Ultimately, the indictment charges FedEx with separate Conspiracies to Distribute Controlled Substances, 21 U.S.C. §846, and to Distribute Misbranded Drugs, 18 U.S.C. §371, and the substantive offenses of Distribution of a Controlled Substance, 21 U.S.C. §841, and Misbranding Drugs, 21 U.S.C. §§ 331, 333, and 353. The indictment alleges a gross gain of $820 million over 10 years from the alleged criminal activity and also seeks a criminal forfeiture.
In a typical KYC case, a specific duty under the law exists for an entity to conduct business for or with another. The most common example is a commercial bank which may not extend banking services without having engaged in appropriate KYC and having in place a compliance plan to do so. See 31 U.S.C. § 5318. The failure to abide by the compliance plan is then actionable. See, e.g., 31 U.S.C. § 5321(a)(1). Here, no such mandate from Congress has been legislated imposing a KYC duty on companies transporting packages. Had Congress wished to impose such a duty, it could have done so but instead has chosen not to make companies like Fedex extensions of law enforcement. As FedEx representative Patrick Fitzgerald said, “We are a transportation company — we are not law enforcement.”

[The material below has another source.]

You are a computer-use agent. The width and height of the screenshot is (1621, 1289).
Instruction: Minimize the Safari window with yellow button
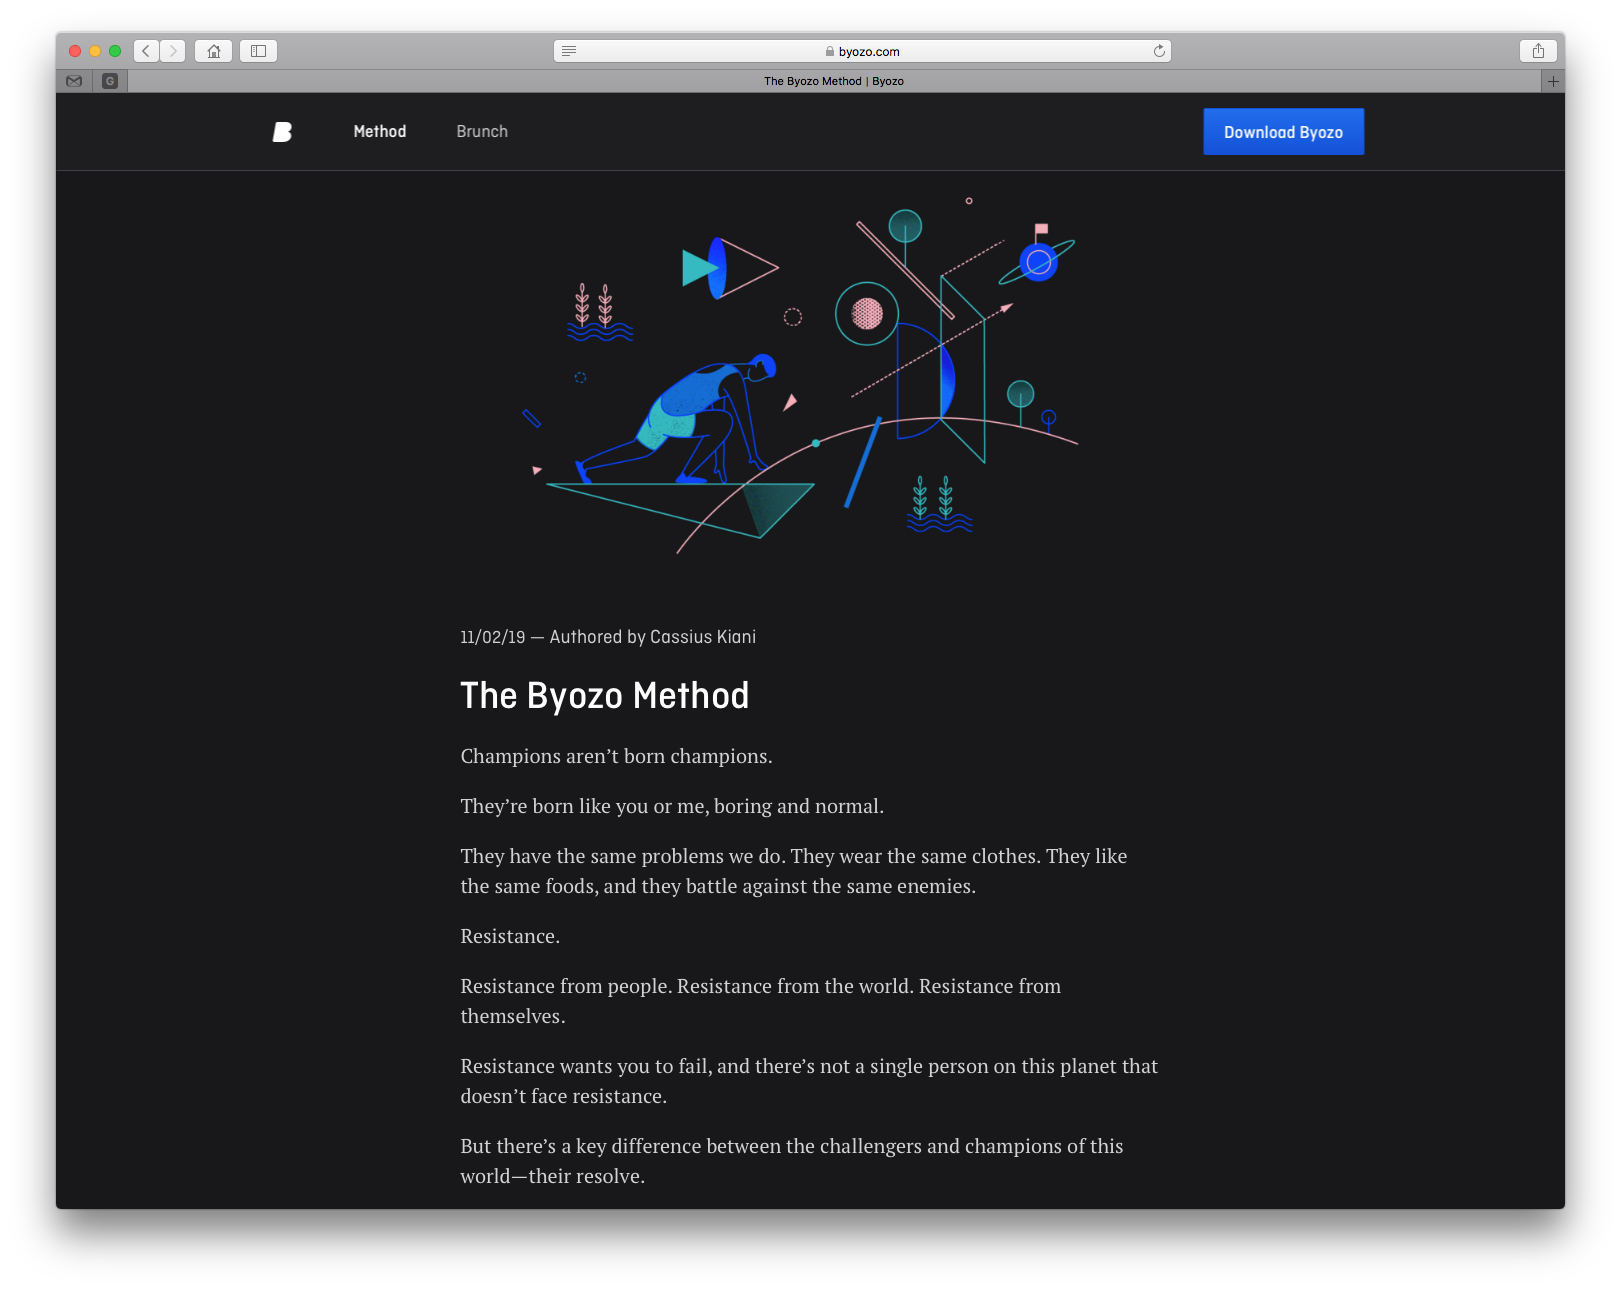point(95,51)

By filing felony criminal charges, the government has flexed its muscles against a company that was not willing to settle. Unlike United Parcel Service, which agreed to forfeit $40 million in payments it received from illicit online pharmacies under a non-prosecution agreement with the U.S. Justice Department in March 2013; Walgreen Company which agreed to pay $80 million in civil fines in 2013 for failing to report suspicious drug orders of oxycodone; and CVS which settled for $78 million to resolve civil claims it improperly sold cold medications that were used to make methamphetamine in 2010, FedEx did not settle but vowed to fight. As a result, instead of looking at just civil causes of action, the government has greatly upped the ante to felony charges that can have much greater immediate and collateral impact on FedEx.

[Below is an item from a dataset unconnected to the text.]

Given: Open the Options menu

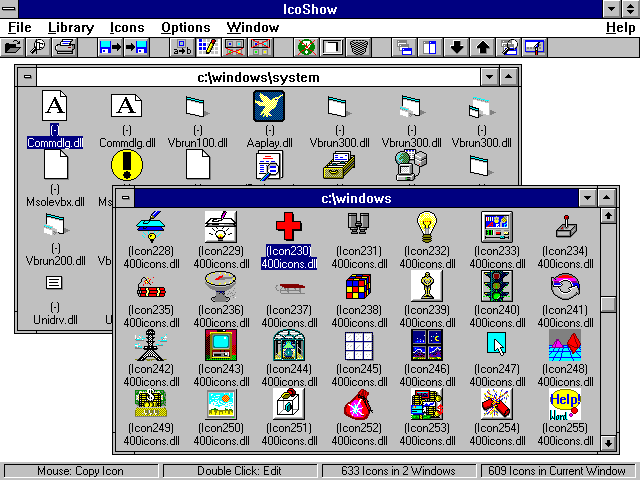Looking at the screenshot, I should pyautogui.click(x=186, y=27).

The implications of this indictment go well beyond transporting pharmaceutical goods. Can the government deputize private companies and force them to violate the privacy of their customers without a legal mandate from Congress to do so? Does the government have to provide explicit information of present illegal activity before it can require a private company to stop engaging in otherwise legitimate actions like the transportation of packages? If the government can deputize FedEx to look at all of its packages, then does FedEx become a “state actor” for Fourth Amendment purposes such that it requires a search warrant before opening up a package or the evidence may be suppressed? Does the FedEx indictment show that the government has recognized it lacks the law enforcement resources to deal with the growing problem of illegal Internet pharmacies and now must outsource its enforcement to private companies like FedEx? The answers to these and other related questions will soon come to the fore as the FedEx case will force the government and the court to confront these issues.